» Recorded data:

============

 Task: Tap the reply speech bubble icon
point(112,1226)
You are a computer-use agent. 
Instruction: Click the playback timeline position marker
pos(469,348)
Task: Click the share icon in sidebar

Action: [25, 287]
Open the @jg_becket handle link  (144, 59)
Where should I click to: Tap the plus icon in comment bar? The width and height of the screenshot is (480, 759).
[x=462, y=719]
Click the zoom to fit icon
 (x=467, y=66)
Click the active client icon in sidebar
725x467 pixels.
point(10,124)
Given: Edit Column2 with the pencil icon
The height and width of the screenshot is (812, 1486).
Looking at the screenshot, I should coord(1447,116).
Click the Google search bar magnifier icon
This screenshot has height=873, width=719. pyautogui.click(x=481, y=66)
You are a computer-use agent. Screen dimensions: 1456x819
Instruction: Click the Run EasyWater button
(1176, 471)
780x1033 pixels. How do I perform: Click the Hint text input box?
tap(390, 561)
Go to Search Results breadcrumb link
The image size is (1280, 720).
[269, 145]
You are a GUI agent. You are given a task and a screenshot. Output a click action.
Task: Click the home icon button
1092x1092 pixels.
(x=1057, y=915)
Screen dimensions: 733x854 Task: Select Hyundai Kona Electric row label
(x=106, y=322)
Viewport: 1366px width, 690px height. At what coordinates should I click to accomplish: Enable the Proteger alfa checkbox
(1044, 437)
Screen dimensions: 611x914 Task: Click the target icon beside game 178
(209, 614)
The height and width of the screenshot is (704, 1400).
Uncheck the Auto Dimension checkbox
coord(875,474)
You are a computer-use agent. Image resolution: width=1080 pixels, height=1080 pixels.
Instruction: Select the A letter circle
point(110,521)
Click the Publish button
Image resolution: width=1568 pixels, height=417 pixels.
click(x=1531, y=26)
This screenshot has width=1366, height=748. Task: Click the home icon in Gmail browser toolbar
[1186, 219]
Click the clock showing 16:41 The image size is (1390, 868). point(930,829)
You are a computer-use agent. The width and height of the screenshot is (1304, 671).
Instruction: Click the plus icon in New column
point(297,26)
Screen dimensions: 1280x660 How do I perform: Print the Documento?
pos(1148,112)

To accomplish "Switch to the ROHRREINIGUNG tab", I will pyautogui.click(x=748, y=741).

============

Copy each line above that contains the string "computer".

» Reply:
You are a computer-use agent. 
You are a computer-use agent. Screen dimensions: 1456x819
You are a computer-use agent. Image resolution: width=1080 pixels, height=1080 pixels.
You are a computer-use agent. The width and height of the screenshot is (1304, 671).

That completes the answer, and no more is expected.